··· EXERCISE INPUTS ···
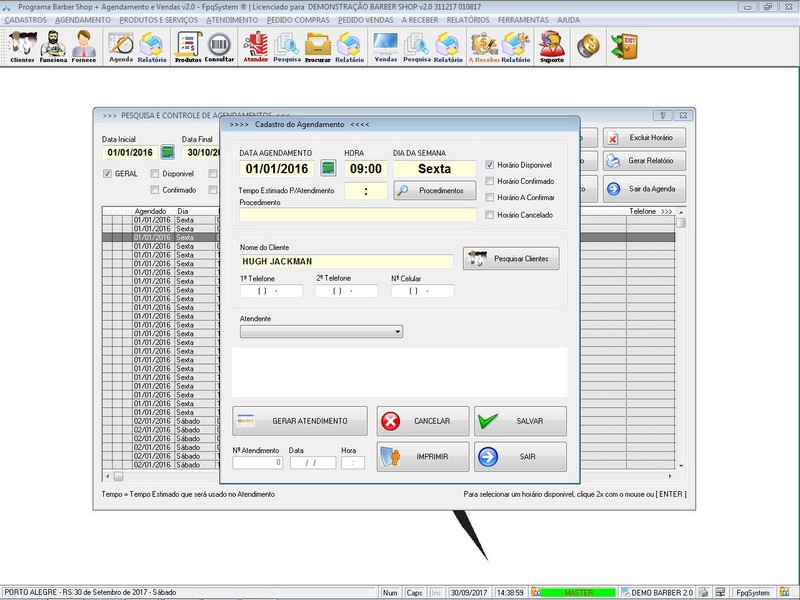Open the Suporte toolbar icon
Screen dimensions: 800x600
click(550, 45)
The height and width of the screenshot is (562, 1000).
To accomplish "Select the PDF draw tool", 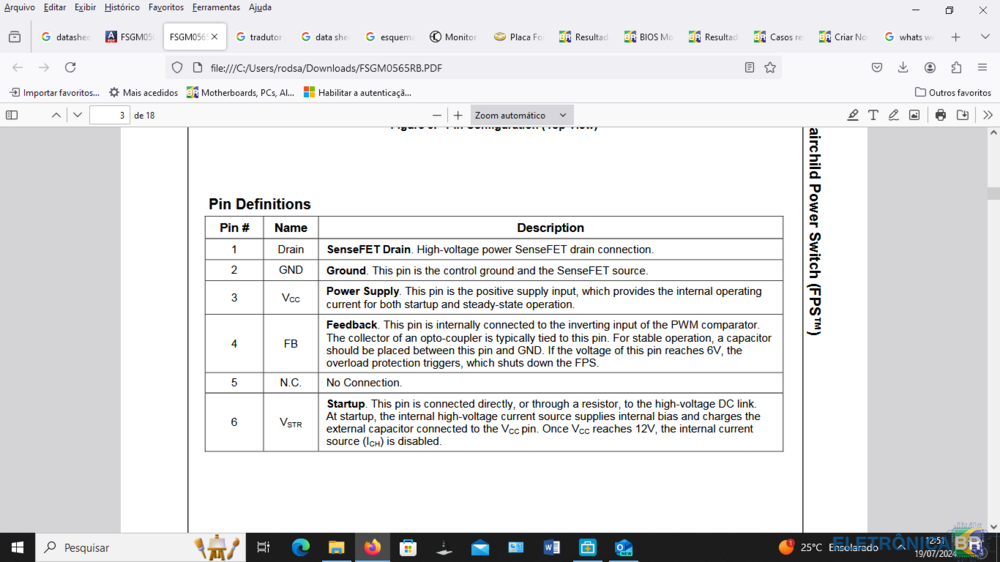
···
Pictures are not part of the answer. Restate word for word the lines from the one with "The height and" through the last line of the records.

**RESULT:**
The height and width of the screenshot is (562, 1000).
To accomplish "Select the PDF draw tool", 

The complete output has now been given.